It was a year since my total knee replacement at the end of the month and I’ve come full circle. It felt an emotional month as I relived the days leading up to my operation. I celebrated by walking over ten miles through the Cotswold countryside. This was my target and will put me in good stead for walking up a mountain later in the year. It’s been the culmination of concentrating on increasing the distance I’ve been walking both in the daytime and on evening and weekend walks.

I participated in some medical research about knee pain which involved the surgeon taking out a requested piece of bone during my operation. When I went back for the year after follow up, the researcher said that it had been difficult to work out where to do the cross sections through the bone as it was so riddled with arthritis.
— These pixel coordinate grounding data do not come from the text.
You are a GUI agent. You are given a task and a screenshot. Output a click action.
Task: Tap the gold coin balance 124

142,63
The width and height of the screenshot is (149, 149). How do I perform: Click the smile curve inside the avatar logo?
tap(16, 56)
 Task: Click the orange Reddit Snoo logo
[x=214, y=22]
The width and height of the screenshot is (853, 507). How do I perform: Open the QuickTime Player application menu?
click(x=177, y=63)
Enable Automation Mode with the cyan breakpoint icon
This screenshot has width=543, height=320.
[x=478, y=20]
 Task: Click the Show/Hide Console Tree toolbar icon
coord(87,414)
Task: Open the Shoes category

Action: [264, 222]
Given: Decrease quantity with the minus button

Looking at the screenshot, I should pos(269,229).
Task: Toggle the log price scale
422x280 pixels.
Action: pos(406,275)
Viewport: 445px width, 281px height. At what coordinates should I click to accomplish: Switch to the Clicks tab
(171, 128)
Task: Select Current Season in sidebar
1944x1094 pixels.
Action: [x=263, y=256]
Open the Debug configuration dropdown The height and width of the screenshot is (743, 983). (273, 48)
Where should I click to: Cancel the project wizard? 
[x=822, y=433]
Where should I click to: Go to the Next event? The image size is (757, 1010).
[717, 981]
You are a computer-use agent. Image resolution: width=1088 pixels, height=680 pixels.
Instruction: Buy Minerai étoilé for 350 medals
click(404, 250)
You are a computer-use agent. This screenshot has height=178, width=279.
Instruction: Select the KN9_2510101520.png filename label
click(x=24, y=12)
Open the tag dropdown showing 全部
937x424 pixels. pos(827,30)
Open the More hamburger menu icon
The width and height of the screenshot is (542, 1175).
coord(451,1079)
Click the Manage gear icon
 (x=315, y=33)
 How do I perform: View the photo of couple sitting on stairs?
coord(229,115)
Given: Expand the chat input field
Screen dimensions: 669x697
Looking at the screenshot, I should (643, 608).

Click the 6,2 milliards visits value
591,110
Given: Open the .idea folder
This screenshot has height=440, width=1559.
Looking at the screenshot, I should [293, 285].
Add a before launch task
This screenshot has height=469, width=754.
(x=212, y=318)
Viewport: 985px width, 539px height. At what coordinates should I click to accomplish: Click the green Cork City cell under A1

I had to fill in a questionnaire about my progress including how I managed with ‘light’ and ‘heavy’ domestic tasks. This led to much hilarity afterwards in conversation with a friend who had a knee replacement after me as neither of us knew what ‘light and heavy domestic tasks’ really meant. In this blog, I’ve concentrated on how much I could bend my knee, how far I could walk, whether I could do steps and not whether I could do the ironing or clean the kitchen floor which rather shows my priorities in life. But to clarify, I could do the ironing about three weeks once I was off my crutches, same with cleaning the bath. I started cooking a few days after I was home. I can kneel down to clean the kitchen floor although I am more likely to use a mop or get someone else do it. I found taking the laundry downstairs for a while difficult and so had to get someone else to do it or put it all in a pillow case and hold it like a sack.

I googled heavy domestic tasks and it seemed to be tasks involving stepladders or turning mattresses or washing windows. So I stood on a chair in the kitchen to test, in theory, if I could change a lightbulb. I’m happy to report I can, although in an admittedly sexist but advantageous divide of household duties, my husband is in charge of mattresses, lightbulbs and windows.